Agricoltura green e moderna: ecco i giovani innovatori toscani

Qualità, idee e futuro: la cerimonia di premiazione del concorso 'Innovazione Giovani' di Coldiretti si è tenuta a Firenze, nella sede della Regione Toscana

Sostenibilità, sociale, attenzione all'ambiente: obiettivi da raggiungere in agricoltura con idee innovative. I giovani imprenditori toscani hanno messo a punto progetti professionali che vanno proprio in questa direzione e che sono stati premiati da Coldiretti quest'oggi, presso la sede della Regione Toscana a Firenze.

L'occasione è stato il concorso 'Innovazione Giovani' giunto alla sua dodicesima edizione e nato per dare visibilità a tutti quei ragazzi che hanno costruito con spirito di sacrificio realtà imprenditoriali diventate parte dell’eccellenza italiana. Una cerimonia alla quale hanno partecipato Claudia Albani di Coldiretti Giovani Impresa nazionale e l'assessore all'agricoltura della Regione Toscana Marco Remaschi. Proprio quest'ultimo ha raccolto durante l'assise degli under 40 dell'associazione di categoria, le istanze dei giovani agricoltori. 

Tra i vincitori del premio (sezione sostenibilità) c'è Filippo Pecorari della Cooperativa Agricola  Extravaganti di Sansepolcro che nella sua azienda zootecnica, agrituristica, fattoria didattica e fattoria sociale, alleva asine per la produzione di latte. Un alimento naturale sostitutivo del latte materno, utile per l'allattamento di bambini dalla nascita allo svezzamento, utilizzato per risolvere i problemi derivanti dalle allergie alle proteine del latte vaccino. 
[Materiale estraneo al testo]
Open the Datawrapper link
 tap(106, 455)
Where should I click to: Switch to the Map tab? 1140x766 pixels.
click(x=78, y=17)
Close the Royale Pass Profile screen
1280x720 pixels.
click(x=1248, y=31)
Si occupa invece di produzione di cosmetici ottenuti impiegando materie prime vegetali l'azienda 'Speziali Laurentiani' (Lorenzana, Pisa) di Matteo Bacci, premiata nella categoria 'Fare Rete'. Dalla collaborazione tra l'impresa pisana e la Tenuta Bocelli è nata Lajatica la prima linea di Enocosmesi che comprende prodotti realizzati con estratti naturali di uva e miscelati con erbe toscane e olii essenziali.

Il premio 'Noi per il Sociale” è andato invece alla Cooperativa agricola Calafata di Lucca  per l'impegno profuso per tenere insieme l'amore e la cura per i luoghi del territorio con percorsi di inclusione lavorativa e crescita relazionale. L'azienda - che produce vino, olio, miele, ortaggi e frutta - in questo percorso si rivolge in particolar modo alle persone in condizioni di marginalità e svantaggio. 

È stata invece la giovane imprenditrice Chiara Vitiello a trionfare nella categoria 'Campagna Amica'. Con la Cooperativa Venere ha dato vita a Piombino al progetto 'Cozze Toscane': si tratta del primo allevamento del genere della regione che, oltre ad avere obiettivi imprenditoriali, ha la funzione di preservare il sistema marino. 

Un'altra donna, Barbara Volpi (Società Agricola Le Modeste) ha vinto il riconoscimento di Coldiretti nella categoria 'Impresa 3. Terra'. Il suo progetto si chiama 'Pastora': nelle Valli di Zeri Barbara alleva agnelli ed ha fondato un laboratorio del gusto dove si recupera, tra le altre cose, la farina di grano antico tipo 23. Inoltre l'imprenditricde si occupa della lavorazione della lana per oggettistica, tappeti e coperte.

Alleva pappagalli, invece, Luca Angelotti premiato nella sezione 'Creatività'. A Lido di Camaiore l'imprenditore si è specializzato nello svezzamento a mano di diverse specie di pappagalli. Nella sua azienda agricola è possibile ammirare anche molti animali da cortile come pulcini, galline ovaiole, da carne o di razze particolari, galli, faraone, tacchini, conigli di ogni genere e piccioni.